• _Work request_: Below are some records. Return exactly the lines from the one containing "December 2025 (102, 941)" through the one containing "June 2023 (102, 1039)", both included, and only those.

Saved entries
.....
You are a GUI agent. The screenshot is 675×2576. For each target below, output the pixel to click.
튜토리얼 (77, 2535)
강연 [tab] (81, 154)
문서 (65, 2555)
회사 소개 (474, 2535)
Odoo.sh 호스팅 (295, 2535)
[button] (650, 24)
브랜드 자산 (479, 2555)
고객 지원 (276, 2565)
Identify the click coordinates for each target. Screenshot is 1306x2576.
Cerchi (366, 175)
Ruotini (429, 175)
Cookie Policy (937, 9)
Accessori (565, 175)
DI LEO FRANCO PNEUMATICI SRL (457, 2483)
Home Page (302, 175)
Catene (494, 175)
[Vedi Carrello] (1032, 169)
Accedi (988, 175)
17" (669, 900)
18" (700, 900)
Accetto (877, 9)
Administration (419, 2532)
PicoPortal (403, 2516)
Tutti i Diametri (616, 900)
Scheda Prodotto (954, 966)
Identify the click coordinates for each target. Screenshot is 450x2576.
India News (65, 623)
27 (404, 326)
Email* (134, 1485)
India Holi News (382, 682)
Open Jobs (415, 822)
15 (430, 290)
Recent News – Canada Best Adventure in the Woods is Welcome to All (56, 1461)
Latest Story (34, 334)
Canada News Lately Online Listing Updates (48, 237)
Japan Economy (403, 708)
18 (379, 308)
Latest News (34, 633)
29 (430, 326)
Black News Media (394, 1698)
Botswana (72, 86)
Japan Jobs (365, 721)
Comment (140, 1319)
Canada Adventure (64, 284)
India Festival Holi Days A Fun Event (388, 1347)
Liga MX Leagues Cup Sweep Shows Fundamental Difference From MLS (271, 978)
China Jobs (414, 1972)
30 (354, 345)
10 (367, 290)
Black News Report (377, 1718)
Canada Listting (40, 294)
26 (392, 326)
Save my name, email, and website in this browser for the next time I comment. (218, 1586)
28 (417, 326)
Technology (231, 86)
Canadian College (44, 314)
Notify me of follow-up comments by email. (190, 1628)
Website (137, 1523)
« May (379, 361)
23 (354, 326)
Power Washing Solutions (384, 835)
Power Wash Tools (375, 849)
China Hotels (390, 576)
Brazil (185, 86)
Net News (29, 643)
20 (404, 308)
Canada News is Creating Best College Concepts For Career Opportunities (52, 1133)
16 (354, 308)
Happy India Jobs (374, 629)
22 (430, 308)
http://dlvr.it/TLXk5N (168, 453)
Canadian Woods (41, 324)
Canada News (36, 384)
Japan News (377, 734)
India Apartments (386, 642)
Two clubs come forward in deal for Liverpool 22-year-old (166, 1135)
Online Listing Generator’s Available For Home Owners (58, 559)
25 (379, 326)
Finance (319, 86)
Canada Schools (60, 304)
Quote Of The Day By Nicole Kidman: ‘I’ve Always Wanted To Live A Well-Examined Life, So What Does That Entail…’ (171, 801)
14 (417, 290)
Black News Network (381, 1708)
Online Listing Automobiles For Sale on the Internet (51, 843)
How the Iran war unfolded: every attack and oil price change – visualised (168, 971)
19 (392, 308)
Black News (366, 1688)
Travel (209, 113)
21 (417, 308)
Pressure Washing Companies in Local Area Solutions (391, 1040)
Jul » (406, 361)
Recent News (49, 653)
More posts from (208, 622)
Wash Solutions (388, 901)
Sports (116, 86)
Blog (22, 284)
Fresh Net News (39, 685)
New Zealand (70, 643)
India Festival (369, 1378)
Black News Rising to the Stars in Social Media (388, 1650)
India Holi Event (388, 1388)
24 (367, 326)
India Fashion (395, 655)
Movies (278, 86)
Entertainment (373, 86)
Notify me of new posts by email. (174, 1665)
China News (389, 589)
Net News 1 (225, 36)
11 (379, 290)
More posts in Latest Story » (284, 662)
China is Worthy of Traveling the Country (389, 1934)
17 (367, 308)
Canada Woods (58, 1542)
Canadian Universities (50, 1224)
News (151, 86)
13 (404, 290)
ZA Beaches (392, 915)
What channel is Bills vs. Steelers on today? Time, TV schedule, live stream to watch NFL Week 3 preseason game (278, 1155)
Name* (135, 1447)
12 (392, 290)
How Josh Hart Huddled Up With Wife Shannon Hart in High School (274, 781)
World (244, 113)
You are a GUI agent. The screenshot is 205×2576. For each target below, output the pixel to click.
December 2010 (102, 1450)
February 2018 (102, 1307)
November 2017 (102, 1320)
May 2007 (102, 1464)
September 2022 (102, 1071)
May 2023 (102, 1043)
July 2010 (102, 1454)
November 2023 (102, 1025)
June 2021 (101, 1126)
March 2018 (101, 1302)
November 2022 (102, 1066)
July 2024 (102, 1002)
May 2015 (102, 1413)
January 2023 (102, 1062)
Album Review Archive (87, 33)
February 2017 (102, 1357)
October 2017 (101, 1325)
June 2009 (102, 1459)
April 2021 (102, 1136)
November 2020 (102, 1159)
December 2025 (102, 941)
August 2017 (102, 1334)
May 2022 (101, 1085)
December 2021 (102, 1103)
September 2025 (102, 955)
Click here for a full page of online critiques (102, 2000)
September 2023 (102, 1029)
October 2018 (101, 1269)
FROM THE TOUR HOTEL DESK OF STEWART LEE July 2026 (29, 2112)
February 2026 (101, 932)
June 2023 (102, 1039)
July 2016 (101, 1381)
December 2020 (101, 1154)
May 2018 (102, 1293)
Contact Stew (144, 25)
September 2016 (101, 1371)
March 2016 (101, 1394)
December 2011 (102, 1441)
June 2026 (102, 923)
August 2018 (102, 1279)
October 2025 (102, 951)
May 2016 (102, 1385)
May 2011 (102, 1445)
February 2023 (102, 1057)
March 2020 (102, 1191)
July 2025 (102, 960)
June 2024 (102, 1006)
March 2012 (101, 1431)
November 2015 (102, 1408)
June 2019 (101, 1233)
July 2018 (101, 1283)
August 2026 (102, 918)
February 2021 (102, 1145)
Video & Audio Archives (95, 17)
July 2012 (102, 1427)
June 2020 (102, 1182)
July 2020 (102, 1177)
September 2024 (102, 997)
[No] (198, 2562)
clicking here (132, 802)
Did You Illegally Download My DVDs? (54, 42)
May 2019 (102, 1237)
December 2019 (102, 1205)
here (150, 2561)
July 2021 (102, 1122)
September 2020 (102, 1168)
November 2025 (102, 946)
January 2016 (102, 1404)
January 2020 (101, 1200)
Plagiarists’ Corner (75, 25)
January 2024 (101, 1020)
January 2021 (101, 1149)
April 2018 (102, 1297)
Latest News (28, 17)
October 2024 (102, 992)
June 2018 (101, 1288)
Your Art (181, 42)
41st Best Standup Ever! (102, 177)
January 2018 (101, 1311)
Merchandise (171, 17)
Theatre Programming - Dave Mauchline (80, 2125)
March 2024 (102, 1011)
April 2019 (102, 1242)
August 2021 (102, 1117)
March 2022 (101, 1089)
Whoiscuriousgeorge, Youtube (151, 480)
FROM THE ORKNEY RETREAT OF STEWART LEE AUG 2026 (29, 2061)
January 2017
.....
• _Response box_:
December 2025 (102, 941)
August 2017 (102, 1334)
May 2022 (101, 1085)
December 2021 (102, 1103)
September 2025 (102, 955)
Click here for a full page of online critiques (102, 2000)
September 2023 (102, 1029)
October 2018 (101, 1269)
FROM THE TOUR HOTEL DESK OF STEWART LEE July 2026 (29, 2112)
February 2026 (101, 932)
June 2023 (102, 1039)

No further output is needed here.